*** Opening TEXT SHOWN ***

RECIPIENTS LIST 'Genius grants'



The list of 23 fellows announced by the John D. and Catherine T. MacArthur Foundation. Each will receive $500,000 over five years:
-- Angela Belcher, 37, Cambridge, Mass. An associate professor of materials science and engineering at the Massachusetts Institute of Technology, Belcher's research opens new paths for controlling inorganic chemical reactions.
-- Joseph DeRisi, 35, San Francisco. DeRisi is an associate professor of biochemistry and biophysics at the University of California, San Francisco, who develops new technologies for exploring the pathways regulating gene expression.
-- John Kamm, 53, San Francisco. The executive director of the Dui Hua Foundation has won the release or improved the conditions for hundreds of political prisoners in China.
-- Daphne Koller, 36, Stanford, Calif. Koller, an associate professor of computer science at Stanford University, has developed new computational methods for representing reason and knowledge.
-- Naomi Ehrich Leonard, 40, Princeton, N.J. A professor of mechanical and aerospace engineering at Princeton University, Leonard has developed autonomous underwater vehicles.
-- Vamsi Mootha, 33, Boston. Mootha is an assistant professor of systems biology at Harvard Medical School and an assistant professor of medicine at Massachusetts General Hospital. He specializes in the subcellular structures responsible for energy metabolism.
-- Maria Mavroudi, 37, Berkeley, Calif. Mavroudi is an assistant professor of history at the University of California, Berkeley, who studies the history of shared knowledge between medieval Byzantium and its neighbors in the Islamic Middle East.

*** Closing TEXT SHOWN ***

WORK REQUEST 1:
Answer these questions about the recipients list:
(a) How much money will each fellow receive, and over what period?
(b) Which organization does John Kamm lead as executive director?
(c) What has Naomi Ehrich Leonard developed?
WORK REQUEST 2: Retype the recipients list from "-- Vamsi Mootha, 33, Boston." up to and including "for energy metabolism.".

*** Opening RECORD EXCERPTS ***

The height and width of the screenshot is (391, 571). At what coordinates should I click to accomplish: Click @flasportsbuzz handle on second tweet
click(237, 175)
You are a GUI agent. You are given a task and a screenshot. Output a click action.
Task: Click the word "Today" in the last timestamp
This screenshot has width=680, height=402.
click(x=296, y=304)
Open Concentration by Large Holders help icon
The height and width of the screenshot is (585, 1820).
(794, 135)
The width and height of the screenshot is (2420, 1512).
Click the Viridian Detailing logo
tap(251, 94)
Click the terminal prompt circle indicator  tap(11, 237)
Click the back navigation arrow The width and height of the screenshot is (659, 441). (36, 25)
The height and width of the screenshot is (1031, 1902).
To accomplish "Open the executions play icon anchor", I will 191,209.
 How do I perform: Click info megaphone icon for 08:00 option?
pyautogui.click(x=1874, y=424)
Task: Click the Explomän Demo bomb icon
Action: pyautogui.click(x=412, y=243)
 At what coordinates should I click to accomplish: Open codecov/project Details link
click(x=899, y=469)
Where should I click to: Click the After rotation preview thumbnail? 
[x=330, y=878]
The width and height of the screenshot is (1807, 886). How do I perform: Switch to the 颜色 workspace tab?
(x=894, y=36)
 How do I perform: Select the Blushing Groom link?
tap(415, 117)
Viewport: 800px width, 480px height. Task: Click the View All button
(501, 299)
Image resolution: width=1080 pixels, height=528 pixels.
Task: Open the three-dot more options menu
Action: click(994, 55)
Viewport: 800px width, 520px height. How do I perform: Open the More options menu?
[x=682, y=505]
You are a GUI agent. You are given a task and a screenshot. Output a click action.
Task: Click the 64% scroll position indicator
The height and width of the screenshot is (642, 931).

*** Closing RECORD EXCERPTS ***

FINAL ANSWER 1:
(a) $500,000 over five years
(b) The Dui Hua Foundation
(c) Autonomous underwater vehicles

FINAL ANSWER 2:
-- Vamsi Mootha, 33, Boston. Mootha is an assistant professor of systems biology at Harvard Medical School and an assistant professor of medicine at Massachusetts General Hospital. He specializes in the subcellular structures responsible for energy metabolism.